Jonathan Kunau and Hilda Vukikomoala had planned their wedding a year in advance. Since both of them were members of big families, they wanted a big celebration of their two families and friends (in excess of 200 guests). They had booked a fancy hotel in Suva, Fiji, for June 6, 2020.
The sixth of June was an important date for this couple. When they were high school students, Jonathon at Marist Brothers and Hilda at St. Joseph’s Secondary School, they met for the first time. It was at a Marist Brothers school function on the June 6, 2012, the Feast day of St. Marcellin (founder of the Marist Brothers). They were engaged on June 6, 2019, and they would plan their wedding for June 6, 2020.
But in March 2020 Covid 19 struck not only in Fiji but also throughout the world.

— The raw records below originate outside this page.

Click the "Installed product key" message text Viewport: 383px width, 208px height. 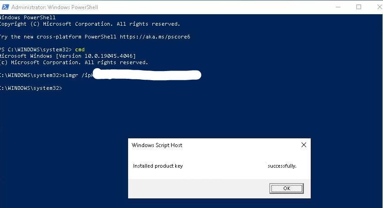point(158,166)
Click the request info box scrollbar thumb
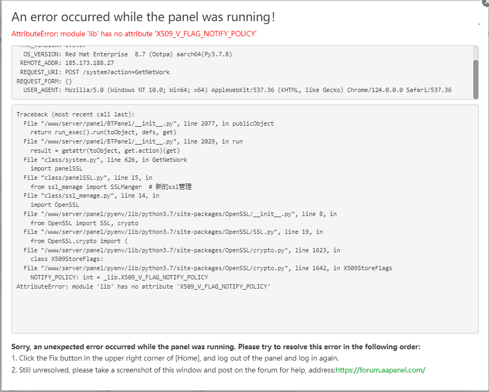This screenshot has width=489, height=392. 475,79
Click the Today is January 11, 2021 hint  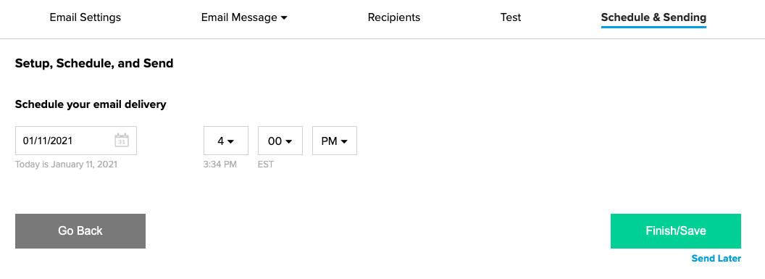tap(67, 165)
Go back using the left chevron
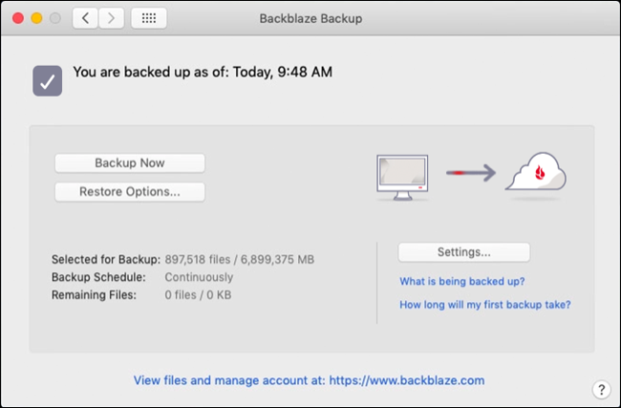The width and height of the screenshot is (621, 408). (86, 18)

Here in Fiji, churches were closed for public worship, and only twenty people were allowed to attend functions like funerals and weddings.
But Jonathan and Hilda were determined to go ahead with their wedding on June 6, 2020. We considered holding it in the church with the allotted number of people allowed (20), but eventually it was decided it would take place in their home. This would mean they had only one place to decorate, i.e. their home – but still sticking to the allotted family numbers allowed to attend. In recent times our Archbishop was not worried where couples had their weddings, especially when so many tourists come to Fiji to marry. He maintains that a wedding can take place in any sacred space/place. He is a great advocate of Laudato si’ and the sacredness of the earth would not be opposed to a wedding taking place in a home especially under such present circumstances.
And so it was – on June 6, 2020, fourteen members of their immediate families gathered and transformed the house into a place of beauty for the occasion. Present were Jonathan’s parents and three of his grandparents, Hilda’s sister, Aunt and Uncle and two of her grandparents (fourteen in all including the photographer and the priest)! None of Jonathan siblings were present which of course was a source of disappointment. The setting was beautiful, lovely and homey. The celebration of the wedding Mass was as solemn as any celebrated in a cathedral or big church. Jonathan’s mother, Essie, who is a member of the parish choir directed those who were willing and dared to sing a few hymns.
When the register was signed and the feasting and drinking got underway, it was easy for the two families to meet, chat and compare notes as how the lockdown affected them over the last months. Even the priest had no trouble in getting to know all present on the day!
There was yet another reason why Hilda, in particular, wanted to have her wedding at home. The house was owned by her Uncle and Aunt and in the garden of the house there were three large coconut trees growing. It is the custom in some parts of Fiji, that when a child is born the umbilical cord is planted with a young coconut tree. This was the case with Hilda. In this house her parents placed her umbilical cord and later on those of her sister Tiresa and her brother Wayne with a young coconut tree when they were born. She would see this day as a very special connection with nature and her growth. The Fijians believe that this ceremony will prevent the child from becoming mischievous in life. From our photos it is obvious that Hilda has grown into a most gracious and lovely young lady!
In the end, it was obvious that Hilda and Jonathan’s wedding had to be on June 6, pandemic or no pandemic!
Columban Fr. John McEvoy lives and works in Fiji.